Bu süreçte en kolay kanıksanan şey eğlencedir. Hayatın her alanını eğlenceli bir şekilde algılama eğilimlerimizi büyük ölçüde televizyona borçluyuz. Sarsıcı, dehşet verici her olayın dramatik yapımlarda nasıl bir eğlenceye dönüştüğünü hepimiz biliriz. Bu giderek daha fazla ciddiyet isteyen konuların da eğlence formatına dökülmesi şeklinde seyreder. Ses ve görüntü efektleriyle izlediğimiz pek çok trajik olay bile kendisini bu ana akımdan ( mai nstream in g ) kurtaramıyor.
Televizyon, masalsı diliyle özünde kahramanlara, idollere, efsanelere (myth) dayalı hikayeler anlatır. Kendine özgü dokunulmazlıklar, sorgulanamazlıklar ve (buna dindışı kutsallık demeyi tercih ediyorum) aşırılıklar (mübalağa, sublimation) üretir. İzleyicinin içinde gezinip durduğu bu alemin sahiciliği şüpheli, doğrulan tartışmalıdır. Ancak derin bir sükunet içinde kabul gören bu olağandışı fragmanları sorgulamak izleyiciden beklenemez. Bu garip sükut giderek kabullere dönüşür ve derin bir toplumsal meşruiyet kazanır.

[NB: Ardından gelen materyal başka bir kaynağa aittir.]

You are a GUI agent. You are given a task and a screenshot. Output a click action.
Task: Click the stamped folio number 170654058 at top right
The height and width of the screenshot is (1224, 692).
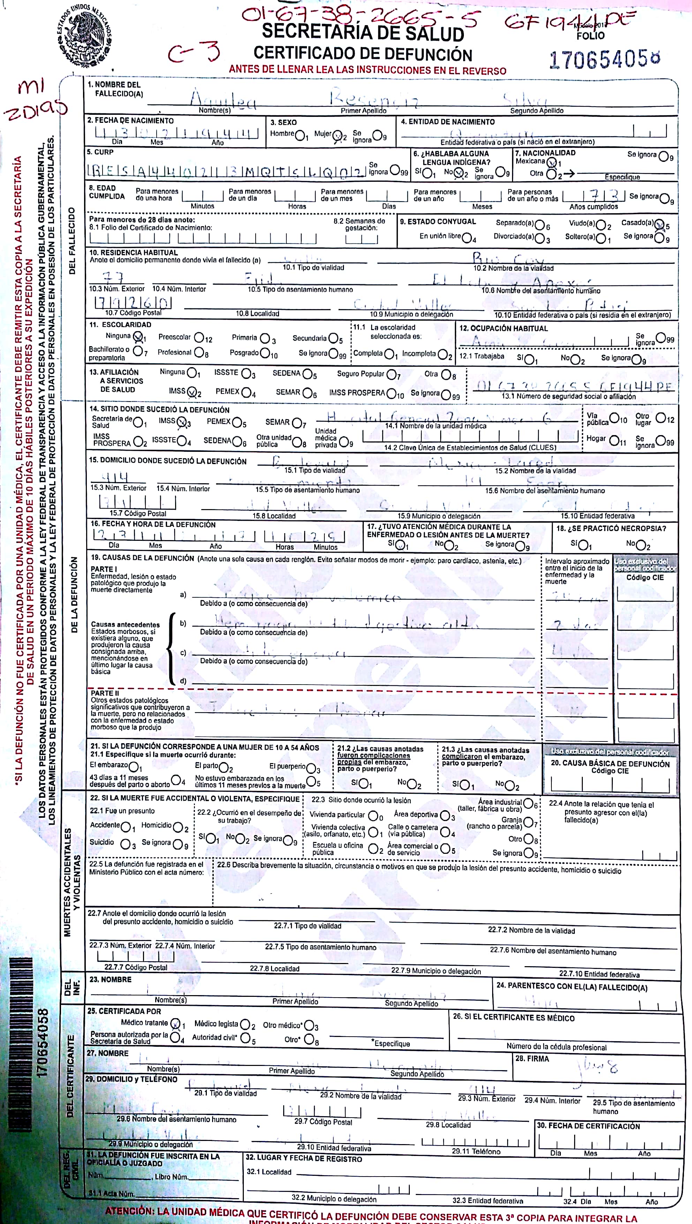tap(604, 59)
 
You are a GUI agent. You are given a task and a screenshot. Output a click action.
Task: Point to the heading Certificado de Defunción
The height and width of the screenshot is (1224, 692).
tap(363, 54)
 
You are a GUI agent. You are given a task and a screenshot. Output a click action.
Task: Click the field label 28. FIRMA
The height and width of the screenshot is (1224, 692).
tap(532, 1059)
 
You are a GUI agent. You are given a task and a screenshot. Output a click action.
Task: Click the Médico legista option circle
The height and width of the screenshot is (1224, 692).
tap(245, 1024)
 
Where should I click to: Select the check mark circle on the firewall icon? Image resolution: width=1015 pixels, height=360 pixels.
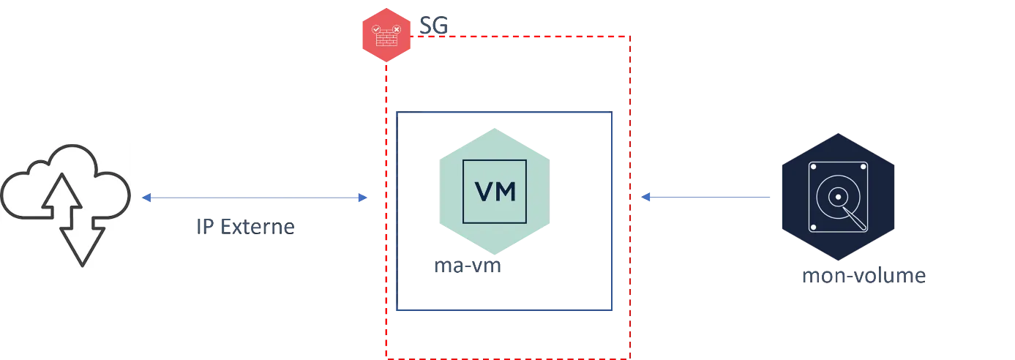(376, 29)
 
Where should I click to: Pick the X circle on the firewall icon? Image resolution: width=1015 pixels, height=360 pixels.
(396, 29)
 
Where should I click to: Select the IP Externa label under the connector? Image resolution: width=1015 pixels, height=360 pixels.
(245, 228)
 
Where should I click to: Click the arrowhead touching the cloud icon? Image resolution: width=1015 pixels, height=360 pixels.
(145, 198)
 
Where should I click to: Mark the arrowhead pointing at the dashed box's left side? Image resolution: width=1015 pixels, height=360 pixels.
(363, 198)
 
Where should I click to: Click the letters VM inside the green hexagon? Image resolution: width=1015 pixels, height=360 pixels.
(495, 191)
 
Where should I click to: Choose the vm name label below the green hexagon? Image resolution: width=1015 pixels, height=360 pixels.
(467, 269)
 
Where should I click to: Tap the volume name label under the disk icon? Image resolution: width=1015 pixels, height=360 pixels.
(866, 278)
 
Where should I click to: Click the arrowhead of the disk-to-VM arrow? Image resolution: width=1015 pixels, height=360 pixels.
(646, 196)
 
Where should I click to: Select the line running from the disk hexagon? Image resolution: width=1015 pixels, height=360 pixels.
(710, 196)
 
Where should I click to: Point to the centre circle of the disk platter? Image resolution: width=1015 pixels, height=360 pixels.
(837, 197)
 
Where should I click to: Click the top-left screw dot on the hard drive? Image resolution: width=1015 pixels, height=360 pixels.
(813, 167)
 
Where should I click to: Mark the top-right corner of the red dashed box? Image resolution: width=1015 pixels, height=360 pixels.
(630, 37)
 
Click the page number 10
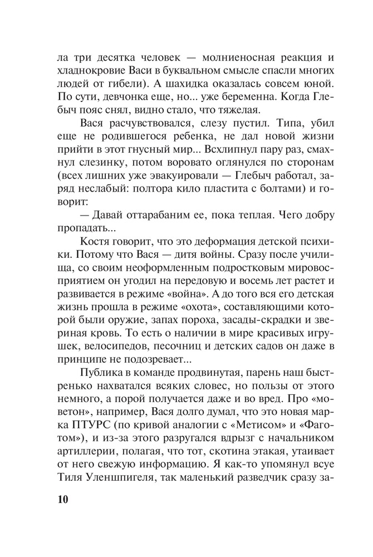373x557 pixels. pos(61,498)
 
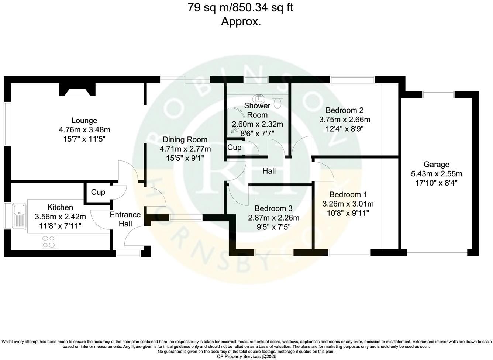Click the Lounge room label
pyautogui.click(x=84, y=121)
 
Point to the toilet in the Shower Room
pyautogui.click(x=278, y=101)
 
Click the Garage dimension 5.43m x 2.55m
pyautogui.click(x=436, y=174)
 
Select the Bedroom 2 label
pyautogui.click(x=344, y=110)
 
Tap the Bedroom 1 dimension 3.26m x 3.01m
pyautogui.click(x=348, y=204)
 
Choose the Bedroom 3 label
pyautogui.click(x=273, y=208)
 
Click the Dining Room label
pyautogui.click(x=185, y=140)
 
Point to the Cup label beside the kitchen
pyautogui.click(x=98, y=192)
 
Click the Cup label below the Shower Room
pyautogui.click(x=234, y=148)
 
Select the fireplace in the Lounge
pyautogui.click(x=77, y=90)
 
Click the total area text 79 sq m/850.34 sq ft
pyautogui.click(x=241, y=8)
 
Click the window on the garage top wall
pyautogui.click(x=438, y=94)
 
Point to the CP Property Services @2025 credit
pyautogui.click(x=246, y=356)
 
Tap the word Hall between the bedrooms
pyautogui.click(x=269, y=171)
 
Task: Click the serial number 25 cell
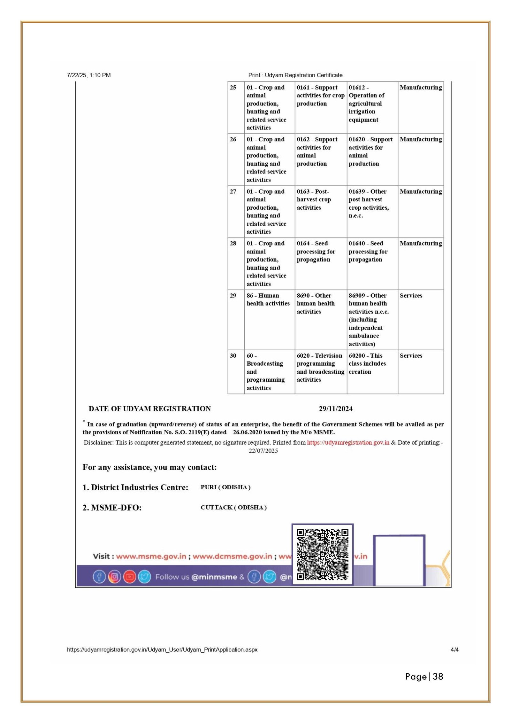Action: [233, 88]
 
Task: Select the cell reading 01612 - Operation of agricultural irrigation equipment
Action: [366, 104]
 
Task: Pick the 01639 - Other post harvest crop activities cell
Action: [368, 204]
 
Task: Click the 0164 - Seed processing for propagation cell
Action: [316, 252]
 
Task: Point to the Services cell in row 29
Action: [411, 296]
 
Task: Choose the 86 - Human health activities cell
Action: [268, 299]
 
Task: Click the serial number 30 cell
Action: [233, 356]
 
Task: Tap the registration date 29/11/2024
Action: [336, 409]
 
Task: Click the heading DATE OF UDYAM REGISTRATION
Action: [149, 409]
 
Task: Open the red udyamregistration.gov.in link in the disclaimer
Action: [348, 443]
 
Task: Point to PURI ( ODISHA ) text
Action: [225, 487]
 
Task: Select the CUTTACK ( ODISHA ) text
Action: [233, 507]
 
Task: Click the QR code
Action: [322, 555]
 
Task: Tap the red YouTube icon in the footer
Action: [129, 577]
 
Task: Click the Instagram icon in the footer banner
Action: [114, 577]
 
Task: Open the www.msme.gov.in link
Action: [151, 556]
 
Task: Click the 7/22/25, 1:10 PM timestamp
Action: [89, 75]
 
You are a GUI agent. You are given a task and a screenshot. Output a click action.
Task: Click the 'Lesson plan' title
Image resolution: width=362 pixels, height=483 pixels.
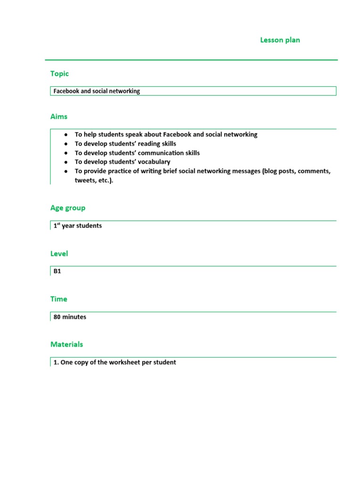pyautogui.click(x=280, y=40)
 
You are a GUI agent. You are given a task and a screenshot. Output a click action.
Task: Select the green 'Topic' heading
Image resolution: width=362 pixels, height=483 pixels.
pyautogui.click(x=59, y=74)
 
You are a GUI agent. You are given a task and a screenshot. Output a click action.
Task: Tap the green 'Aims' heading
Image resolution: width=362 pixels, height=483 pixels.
pyautogui.click(x=59, y=117)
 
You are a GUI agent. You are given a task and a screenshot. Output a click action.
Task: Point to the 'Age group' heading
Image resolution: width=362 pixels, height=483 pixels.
pyautogui.click(x=68, y=208)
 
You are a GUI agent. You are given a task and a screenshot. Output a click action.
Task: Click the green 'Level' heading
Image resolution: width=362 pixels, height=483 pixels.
pyautogui.click(x=59, y=254)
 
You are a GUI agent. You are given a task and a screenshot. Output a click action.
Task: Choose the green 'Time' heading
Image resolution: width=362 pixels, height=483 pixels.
pyautogui.click(x=59, y=299)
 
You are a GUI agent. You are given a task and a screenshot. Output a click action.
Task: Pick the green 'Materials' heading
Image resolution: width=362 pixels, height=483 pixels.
pyautogui.click(x=66, y=344)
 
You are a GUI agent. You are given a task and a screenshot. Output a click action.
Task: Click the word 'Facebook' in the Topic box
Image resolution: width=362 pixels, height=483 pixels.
pyautogui.click(x=66, y=91)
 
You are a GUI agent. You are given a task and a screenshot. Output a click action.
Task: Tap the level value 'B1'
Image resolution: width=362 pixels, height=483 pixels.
pyautogui.click(x=58, y=271)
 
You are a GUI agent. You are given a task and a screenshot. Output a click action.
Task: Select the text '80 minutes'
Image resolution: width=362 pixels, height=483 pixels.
pyautogui.click(x=70, y=317)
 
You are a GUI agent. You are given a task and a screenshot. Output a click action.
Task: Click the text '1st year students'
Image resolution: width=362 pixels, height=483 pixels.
pyautogui.click(x=77, y=226)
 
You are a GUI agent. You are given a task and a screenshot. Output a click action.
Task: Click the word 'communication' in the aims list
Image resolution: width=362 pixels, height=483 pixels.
pyautogui.click(x=158, y=153)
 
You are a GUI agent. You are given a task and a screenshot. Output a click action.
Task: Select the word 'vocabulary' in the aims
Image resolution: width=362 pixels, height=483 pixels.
pyautogui.click(x=154, y=162)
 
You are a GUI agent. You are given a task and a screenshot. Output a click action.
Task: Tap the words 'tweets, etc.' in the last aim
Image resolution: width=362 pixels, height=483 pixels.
pyautogui.click(x=94, y=180)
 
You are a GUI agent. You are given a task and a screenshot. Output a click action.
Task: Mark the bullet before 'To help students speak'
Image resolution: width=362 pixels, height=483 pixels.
pyautogui.click(x=66, y=135)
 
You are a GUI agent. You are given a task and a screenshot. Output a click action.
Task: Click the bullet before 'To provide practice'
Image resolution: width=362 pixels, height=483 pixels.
pyautogui.click(x=66, y=171)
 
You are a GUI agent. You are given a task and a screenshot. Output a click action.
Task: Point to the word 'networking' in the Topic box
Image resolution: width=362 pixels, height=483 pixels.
pyautogui.click(x=124, y=91)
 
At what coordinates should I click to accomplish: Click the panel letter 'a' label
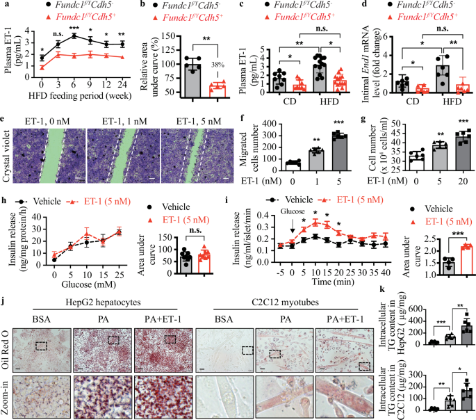pyautogui.click(x=5, y=6)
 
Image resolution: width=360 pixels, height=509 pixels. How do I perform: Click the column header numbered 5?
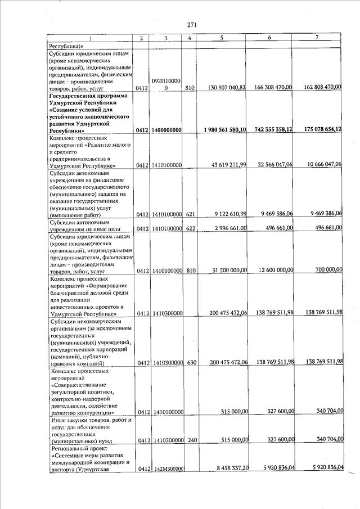pos(222,38)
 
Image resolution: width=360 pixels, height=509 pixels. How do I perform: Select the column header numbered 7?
pos(317,37)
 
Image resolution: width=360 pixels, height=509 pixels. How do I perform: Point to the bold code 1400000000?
pos(165,130)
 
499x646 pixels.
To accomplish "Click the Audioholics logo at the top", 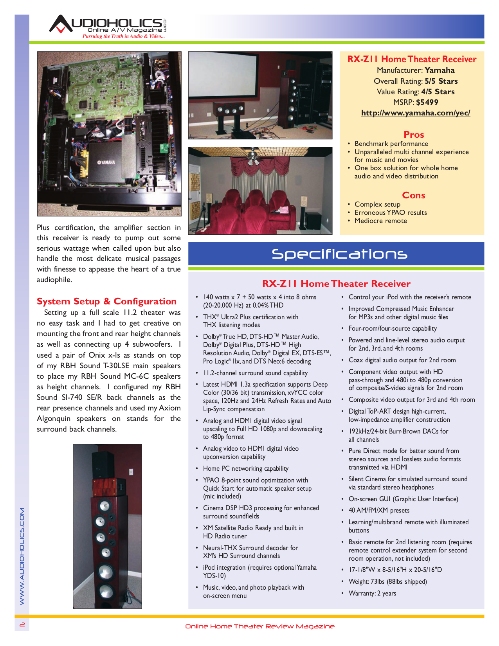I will (108, 27).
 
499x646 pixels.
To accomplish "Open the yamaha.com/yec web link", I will (415, 113).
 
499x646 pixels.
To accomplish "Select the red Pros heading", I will (414, 135).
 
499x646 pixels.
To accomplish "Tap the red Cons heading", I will (413, 195).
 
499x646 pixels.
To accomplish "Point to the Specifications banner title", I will (339, 254).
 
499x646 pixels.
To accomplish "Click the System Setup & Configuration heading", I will (106, 301).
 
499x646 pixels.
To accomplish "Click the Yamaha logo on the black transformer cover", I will (106, 162).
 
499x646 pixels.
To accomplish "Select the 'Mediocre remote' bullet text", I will (380, 221).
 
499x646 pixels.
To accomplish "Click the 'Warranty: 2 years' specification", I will (372, 594).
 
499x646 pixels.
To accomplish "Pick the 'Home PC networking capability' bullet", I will (245, 469).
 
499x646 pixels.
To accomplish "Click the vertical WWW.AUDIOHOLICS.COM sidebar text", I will (22, 556).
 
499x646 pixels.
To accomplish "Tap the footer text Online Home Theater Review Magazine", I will (260, 626).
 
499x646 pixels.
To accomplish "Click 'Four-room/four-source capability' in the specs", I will (393, 329).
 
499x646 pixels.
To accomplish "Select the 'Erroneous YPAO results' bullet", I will (390, 213).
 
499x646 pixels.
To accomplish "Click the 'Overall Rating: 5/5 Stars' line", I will (416, 81).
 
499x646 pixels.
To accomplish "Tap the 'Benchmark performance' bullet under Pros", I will (391, 144).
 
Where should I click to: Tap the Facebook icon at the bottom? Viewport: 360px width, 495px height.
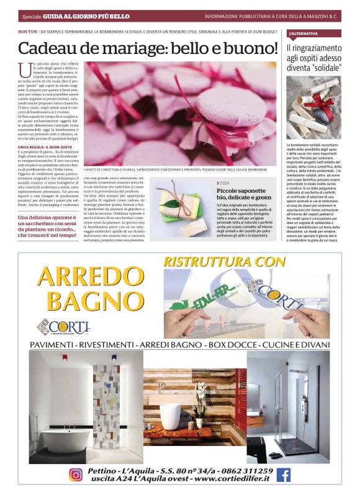click(284, 475)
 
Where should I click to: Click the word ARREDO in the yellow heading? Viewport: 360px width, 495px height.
click(90, 276)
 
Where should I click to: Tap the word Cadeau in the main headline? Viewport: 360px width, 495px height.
click(54, 48)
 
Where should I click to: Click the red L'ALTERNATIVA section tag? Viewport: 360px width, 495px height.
click(304, 32)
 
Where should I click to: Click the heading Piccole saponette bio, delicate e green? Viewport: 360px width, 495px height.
click(245, 193)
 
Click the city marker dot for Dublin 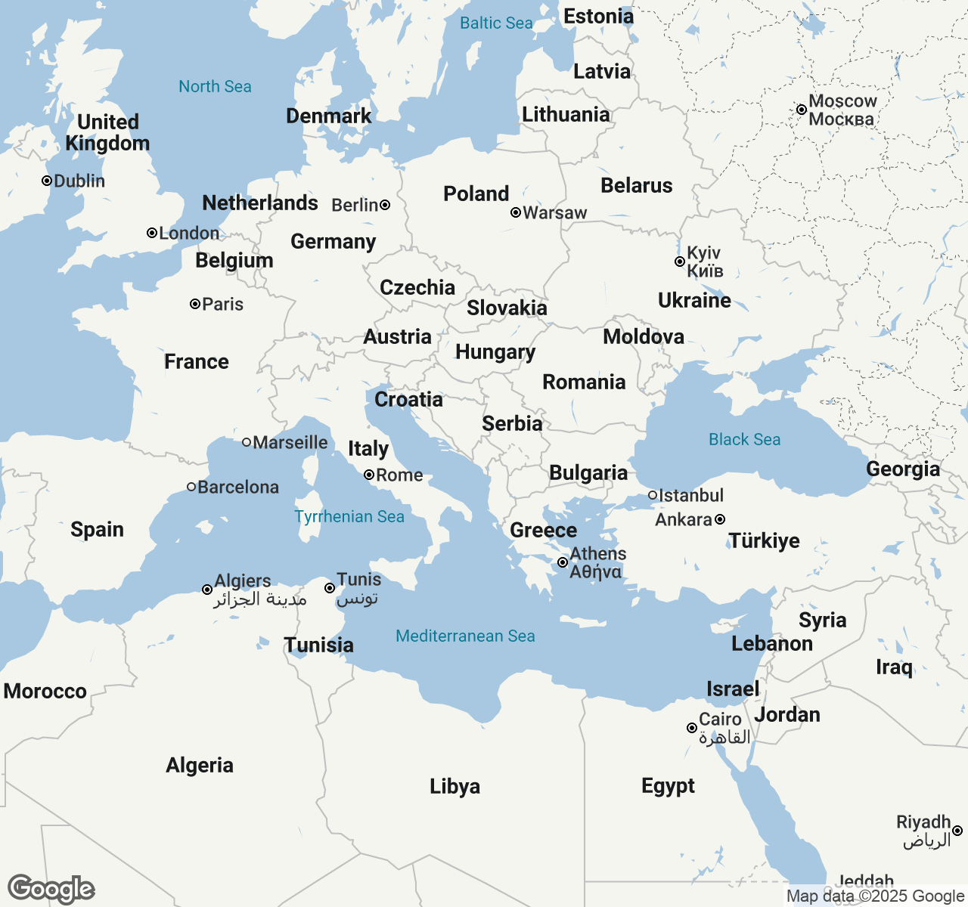click(47, 181)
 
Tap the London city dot click(152, 233)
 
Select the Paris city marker click(195, 304)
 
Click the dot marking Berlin click(385, 205)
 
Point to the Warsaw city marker click(516, 212)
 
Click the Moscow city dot click(802, 110)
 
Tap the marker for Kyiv click(680, 262)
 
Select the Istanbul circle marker click(653, 495)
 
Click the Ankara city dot click(720, 519)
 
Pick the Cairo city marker click(692, 728)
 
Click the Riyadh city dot click(957, 831)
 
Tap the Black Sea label click(744, 439)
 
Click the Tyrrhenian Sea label click(349, 516)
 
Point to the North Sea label click(215, 86)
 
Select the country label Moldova click(644, 336)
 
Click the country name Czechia click(417, 287)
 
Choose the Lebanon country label click(772, 643)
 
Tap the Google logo click(51, 889)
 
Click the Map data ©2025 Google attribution click(875, 896)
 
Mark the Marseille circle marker click(247, 442)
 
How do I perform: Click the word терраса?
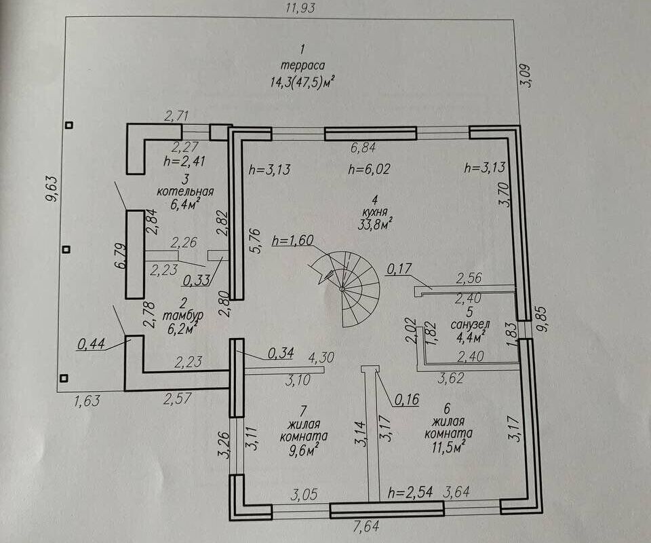[x=302, y=66]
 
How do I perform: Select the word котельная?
[x=185, y=191]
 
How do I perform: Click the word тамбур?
[x=182, y=316]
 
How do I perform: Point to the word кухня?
[x=375, y=212]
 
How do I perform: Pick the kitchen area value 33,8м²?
[x=375, y=224]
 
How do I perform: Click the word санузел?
[x=471, y=324]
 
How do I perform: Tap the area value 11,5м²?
[x=448, y=447]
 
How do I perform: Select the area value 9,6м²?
[x=304, y=450]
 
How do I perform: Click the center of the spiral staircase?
[x=342, y=288]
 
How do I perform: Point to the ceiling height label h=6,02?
[x=369, y=169]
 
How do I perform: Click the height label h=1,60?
[x=293, y=240]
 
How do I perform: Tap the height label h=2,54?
[x=410, y=493]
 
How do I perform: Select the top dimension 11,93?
[x=300, y=7]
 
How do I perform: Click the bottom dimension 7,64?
[x=366, y=527]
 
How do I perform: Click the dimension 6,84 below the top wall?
[x=363, y=147]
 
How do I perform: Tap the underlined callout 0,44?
[x=92, y=344]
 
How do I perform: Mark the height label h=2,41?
[x=184, y=161]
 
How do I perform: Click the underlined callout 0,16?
[x=406, y=400]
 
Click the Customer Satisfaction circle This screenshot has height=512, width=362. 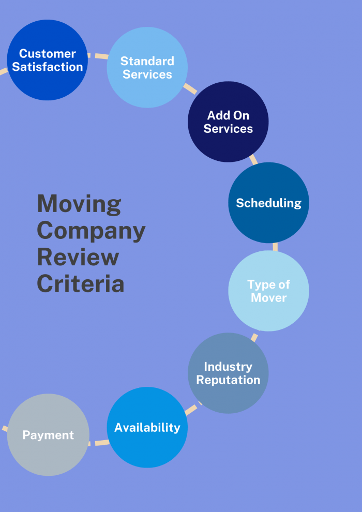click(x=47, y=60)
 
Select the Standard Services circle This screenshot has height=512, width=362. click(x=147, y=67)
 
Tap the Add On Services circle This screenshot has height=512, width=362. click(x=228, y=122)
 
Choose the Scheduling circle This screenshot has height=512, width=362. click(x=268, y=203)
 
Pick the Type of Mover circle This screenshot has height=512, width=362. click(x=268, y=291)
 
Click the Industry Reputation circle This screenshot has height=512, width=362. click(x=228, y=373)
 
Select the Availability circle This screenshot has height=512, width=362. click(x=147, y=427)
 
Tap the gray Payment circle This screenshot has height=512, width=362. click(x=48, y=435)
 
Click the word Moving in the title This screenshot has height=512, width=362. click(x=79, y=204)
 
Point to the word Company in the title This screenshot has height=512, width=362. click(x=91, y=231)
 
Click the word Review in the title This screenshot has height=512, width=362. click(x=78, y=257)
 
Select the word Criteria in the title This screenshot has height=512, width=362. click(x=80, y=283)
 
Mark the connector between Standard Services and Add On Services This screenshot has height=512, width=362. click(x=190, y=89)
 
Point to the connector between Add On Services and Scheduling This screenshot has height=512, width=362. click(x=253, y=159)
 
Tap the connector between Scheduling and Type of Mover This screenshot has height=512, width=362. click(x=275, y=247)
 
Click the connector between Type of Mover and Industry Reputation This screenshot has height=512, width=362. click(x=254, y=337)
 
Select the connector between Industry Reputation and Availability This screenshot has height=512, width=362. click(x=191, y=409)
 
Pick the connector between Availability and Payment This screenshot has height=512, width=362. click(x=98, y=443)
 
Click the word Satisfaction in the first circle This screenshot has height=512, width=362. click(x=47, y=67)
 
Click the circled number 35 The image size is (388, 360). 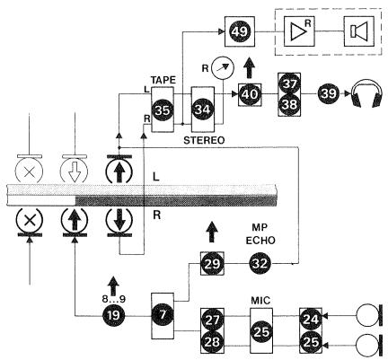click(x=163, y=109)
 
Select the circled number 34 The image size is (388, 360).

Gerçekten televizyon, söylediği her sözü görüntülerle ifade etmek çaresizliği içinde görsel bir dile yaslanır. Televizyonun sağladığı bu imkan(sızlık) anlatılmak istenen her şeyin çeşitli görüntülerle desteklenebileceği yanlış düşüncesini pekiştirmektedir. Bu epistemolojik zorluk, medyayı soyut, felsefi, sanatsal, şiirsel dilden uzaklaştırırken abartılı, tuhaf, pornografik, şiddet içerikli, kişisel, görüntülere doğru zorlamaktadır. Etkili görüntülerle desteklenmeyen mesajlar ya haber değeri görmüyor veya geçiştiriliyor. En iyi ihtimalle bu tür haberler ilgisiz görüntüler ve müziklerle kendi gerçeğinden uzaklaşıyor.